La ceremonia de los Oscar 2026, que tendrá lugar este domingo, llega en un momento de alta tensión internacional y política que trasciende el glamour habitual del evento. La escalada bélica en Irán y las reformas migratorias en Estados Unidos marcan el contexto en el que Hollywood se prepara para mostrar su activismo.

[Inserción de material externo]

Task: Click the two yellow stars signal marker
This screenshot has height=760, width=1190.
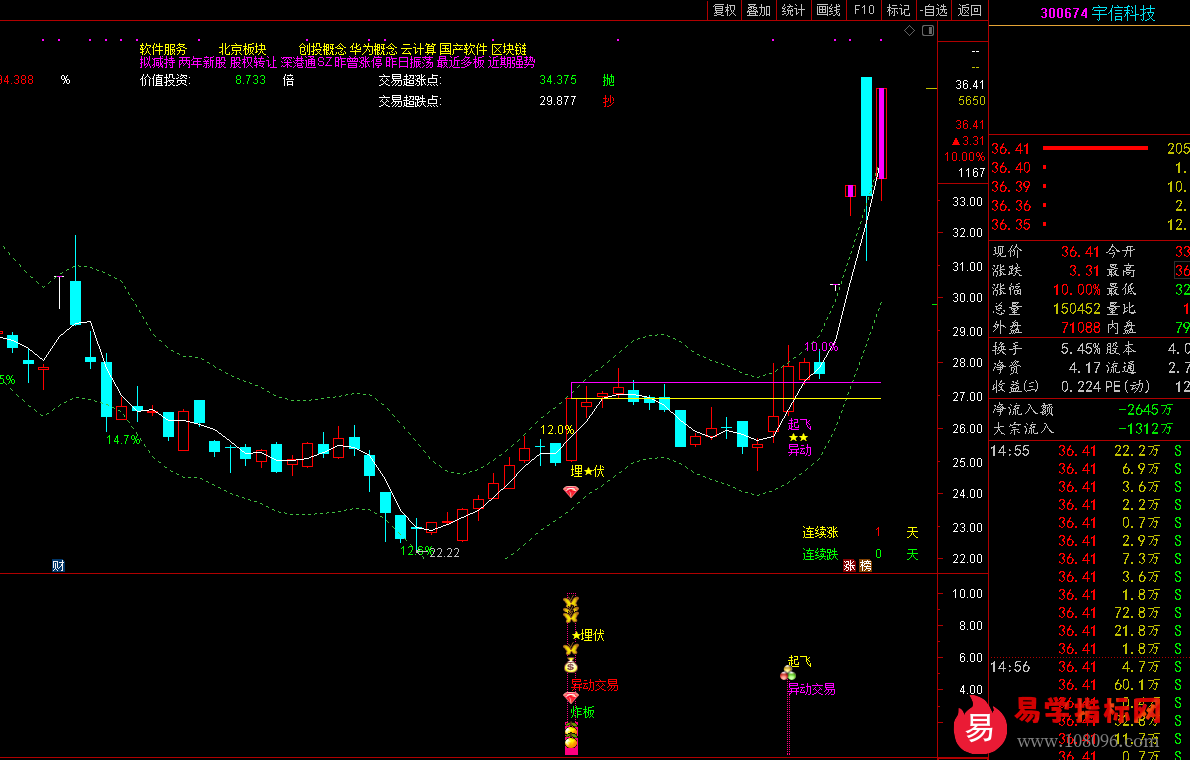Action: [798, 438]
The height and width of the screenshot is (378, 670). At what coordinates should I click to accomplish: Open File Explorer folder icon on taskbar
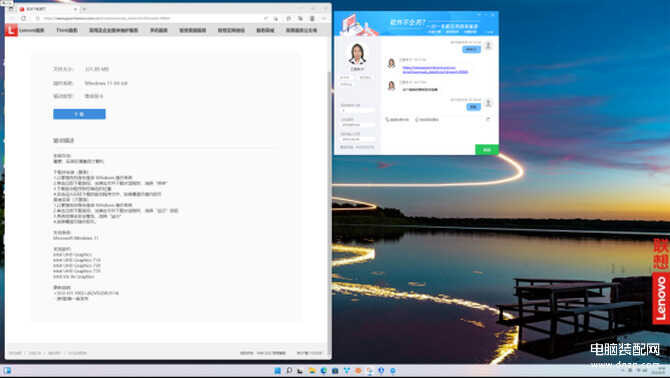[x=312, y=370]
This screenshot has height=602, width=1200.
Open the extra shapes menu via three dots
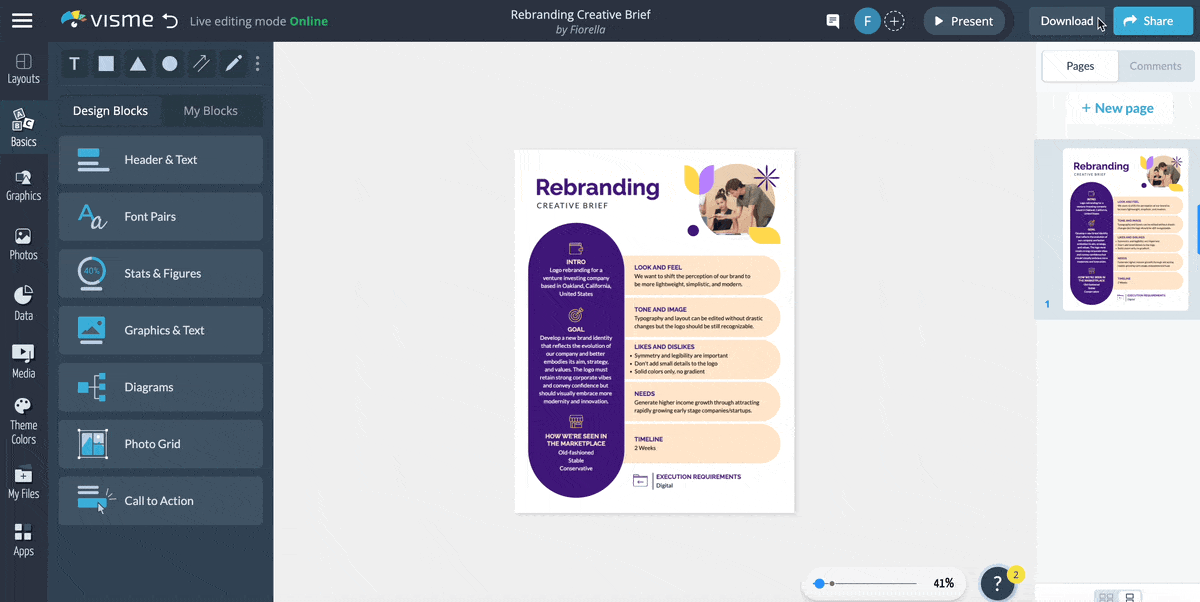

En contraste con la reciente gala de los Globos de Oro, más discreta, los Oscar prometen recuperar un tono reivindicativo. Personalidades del cine han adoptado símbolos como el pin «ICE Out» para manifestarse contra las deportaciones masivas y en memoria de la activista Renée Good, víctima de violencia policial. Además, el apoyo a Palestina se ha expresado con pines rojos «Artists4Ceasefire», demandando el cese al fuego y ayuda humanitaria.
La seguridad alrededor del teatro Dolby aumentó tras una alerta del FBI sobre un posible ataque con drones en California, atribuida a Irán, aunque la Casa Blanca desmintió la amenaza oficialmente.
Figuras como Javier Bardem, Wagner Moura y Marc Ruffalo destacan por su crítica abierta. Bardem, por ejemplo, ha pedido en eventos previos sanciones contra Israel por lo que calificó como «genocidio en curso» y un estado de apartheid. Junto a Ruffalo, promovió un manifiesto firmado por más de 1,400 personas contra la colaboración con productoras israelíes vinculadas al conflicto. Moura, nominado este año, ha puesto énfasis en la defensa de los trabajadores migrantes en la industria del entretenimiento.
El debate sobre el equilibrio entre protesta y espectáculo continúa. Connan O’Brien, conductor de la gala, ha optado por evitar el tema durante los preparativos, reflejando la incertidumbre sobre cuánto espacio se dará a las denuncias políticas versus el entretenimiento puro.
Información basada en reportes publicados por El Nacional.